| Required work |
Answer with the exact lines of the following material from the one containing "Task: Click the red remove account icon" through the one containing "Click the hamburger", both end lines included.

═══ Task data

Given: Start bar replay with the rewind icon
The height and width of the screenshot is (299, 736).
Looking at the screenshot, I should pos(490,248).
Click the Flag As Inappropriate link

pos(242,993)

══════
═══ Task data

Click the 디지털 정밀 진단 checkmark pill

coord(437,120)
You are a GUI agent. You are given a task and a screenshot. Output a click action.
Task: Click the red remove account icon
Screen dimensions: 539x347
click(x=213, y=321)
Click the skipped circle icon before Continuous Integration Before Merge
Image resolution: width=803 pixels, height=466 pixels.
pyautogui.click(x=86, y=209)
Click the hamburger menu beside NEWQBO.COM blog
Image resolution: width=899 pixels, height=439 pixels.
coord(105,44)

══════
═══ Task data

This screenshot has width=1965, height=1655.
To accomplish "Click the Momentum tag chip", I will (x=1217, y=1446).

══════

| Final answer |
Task: Click the red remove account icon
Screen dimensions: 539x347
click(x=213, y=321)
Click the skipped circle icon before Continuous Integration Before Merge
Image resolution: width=803 pixels, height=466 pixels.
pyautogui.click(x=86, y=209)
Click the hamburger menu beside NEWQBO.COM blog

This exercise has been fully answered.